== Directions for this task ==
Leaving out every image, restate all the records word for word.

Pixel coordinate grounding data:
_ _ _

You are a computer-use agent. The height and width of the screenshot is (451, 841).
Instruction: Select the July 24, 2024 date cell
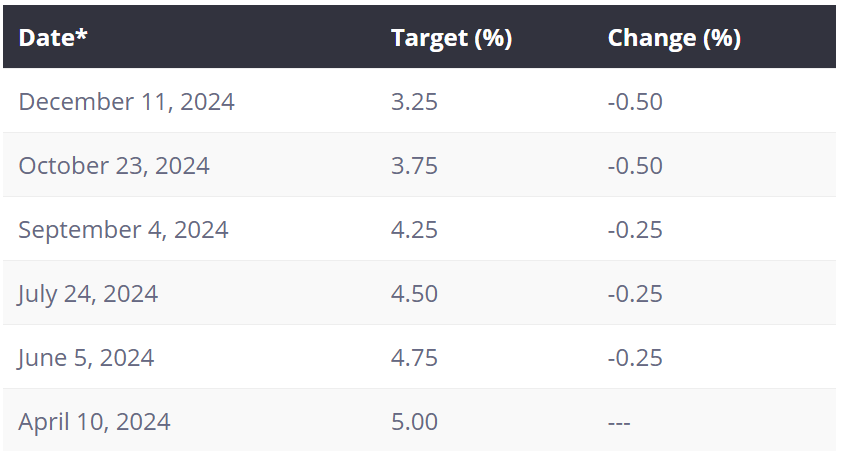pyautogui.click(x=88, y=294)
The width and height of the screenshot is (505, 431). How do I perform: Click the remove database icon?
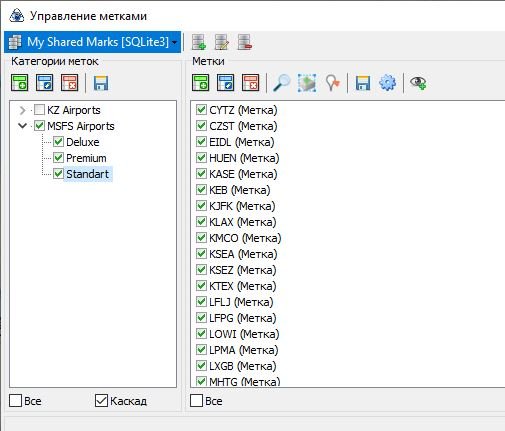click(244, 42)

_ _ _

== Result of the task ==
You are a computer-use agent. The height and width of the screenshot is (451, 841).
Instruction: Select the July 24, 2024 date cell
pyautogui.click(x=88, y=294)
The width and height of the screenshot is (505, 431). How do I perform: Click the remove database icon?
click(244, 42)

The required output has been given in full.